The White House Office of Science and Technology Policy, guided by diverse stakeholder insights, presented the “Blueprint for an AI Bill of Rights”. Although non-binding, it underscores a commitment to civil rights and democratic values in AI’s governance and deployment.
China’s Cyberspace Administration, considering rising AI concerns, proposed the Administrative Measures for Generative Artificial Intelligence Services. Aimed at securing national interests and upholding user rights, these measures offer a holistic approach to AI governance. Additionally, the measures seek to mitigate potential risks associated with Generative AI services, such as the spread of misinformation, privacy violations, intellectual property infringement, and discrimination. However, its territorial reach might pose challenges for foreign AI service providers in China.

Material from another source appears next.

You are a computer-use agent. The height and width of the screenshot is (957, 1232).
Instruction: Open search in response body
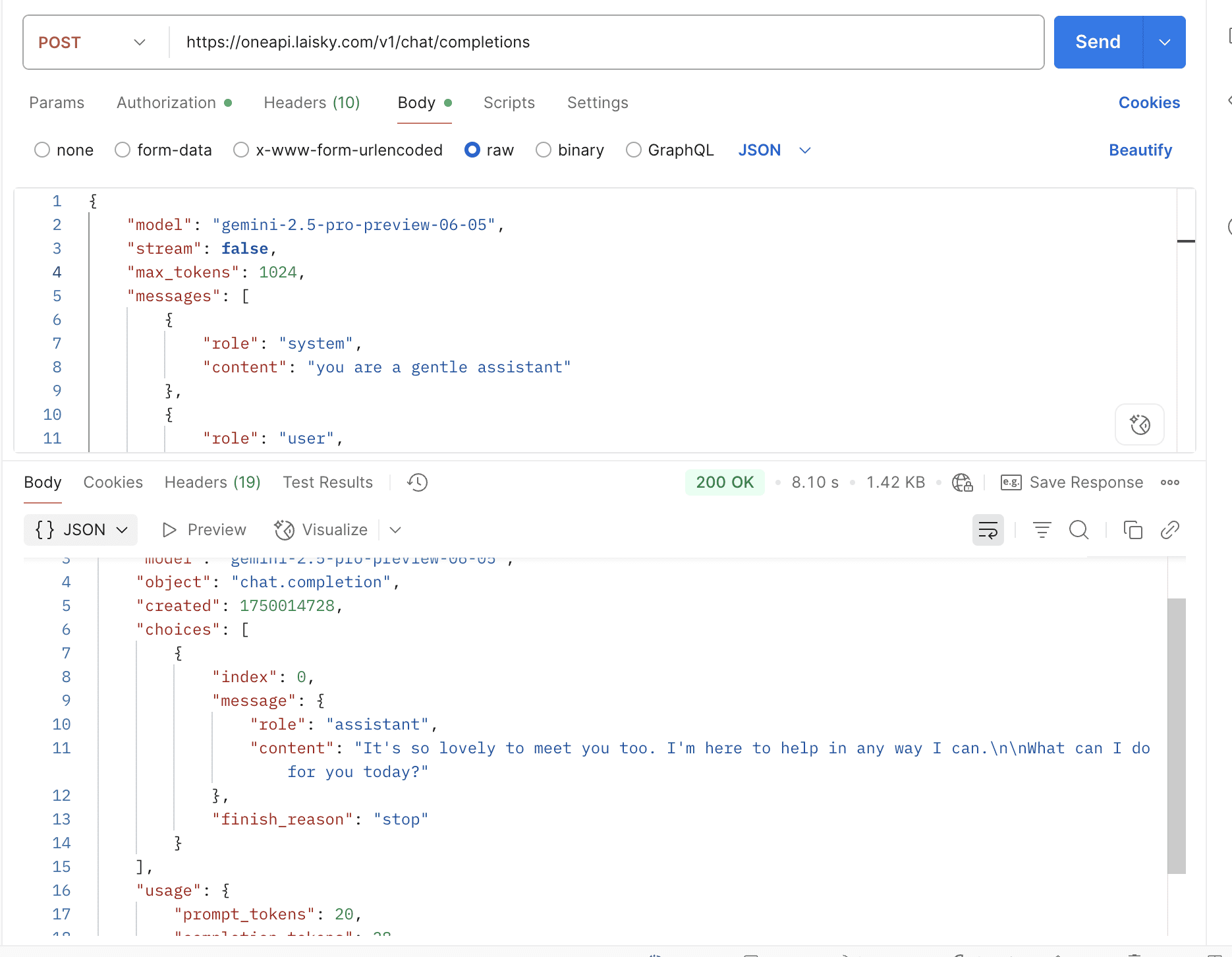(x=1078, y=530)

The United Kingdom is charting a distinct path, emphasizing a pro-innovation approach in its National AI Strategy. The Department for Science, Innovation & Technology released a white paper titled “AI Regulation: A Pro-Innovation Approach”, with a focus on fostering growth through minimal regulations and increased AI investments. The UK framework doesn’t prescribe rules or risk levels to specific sectors or technologies. Instead, it focuses on regulating the outcomes AI produces in specific applications. This approach is guided by five core principles: safety & security, transparency, fairness, accountability & governance, and contestability & redress.
Besides formal regulations, there are several guidance documents, such as NIST’s AI Risk Management Framework and ISO/IEC 23894, that provide recommendations to manage AI-associated risks. They focus on criteria aimed at trusting the algorithms in fine, and this is not just about cybersecurity! It’s about trust.
With such a broad regulatory landscape, organizations might feel overwhelmed. To assist, we suggest focusing on key considerations when integrating AI into operations, in order to setup the roadmap towards being compliant.
- Identify all existing AI systems within the organization and establish a procedure/protocol to identify new AI endeavours.
- Evaluate AI systems using criteria derived from reference frameworks, such as NIST.
- Categorize AI systems according to the AI Act’s classification (unacceptable, high, low or minimal).
- Determine the tailored risk management approach for each category.
Bonus Question: This being said, what can I do right now?
As the digital landscape evolves, Wavestone emphasizes a comprehensive approach to generative AI integration. We advocate that every AI deployment undergo a rigorous sensitivity analysis, ranging from outright prohibition to guided implementation and stringent compliance. For systems classified as high risk, it’s paramount to apply a detailed risk analysis anchored in the standards set by ENISA and NIST. While AI introduces a sophisticated layer, foundational IT hygiene should never be side lined. We recommend the following approach:
- Pilot & Validate: Begin by gauging the transformative potential of generative AI within your organizational context. Moreover, it’s essential to understand the tools at your disposal, navigate the array of available choices, and make informed decisions based on specific needs and use cases.
- Strategic Insight: Based on our client CISO survey, ascertain your ideal AI adoption intensity. Do you resonate with the 10%, 65% or 25% adoption benchmarks shared by your industry peers?
- Risk Mitigation: Ground your strategy in a comprehensive risk assessment, proportional to your intended adoption intensity.
- Policy Formulation: Use your risk-benefit analysis as a foundation to craft AI policies that are both robust and agile.
- Continuous Learning & Regulatory Vigilance: Maintain an unwavering commitment to staying updated with the evolving regulatory landscape. Both locally and globally, it’s crucial to stay informed about the latest tools, attack methods, and defensive strategies.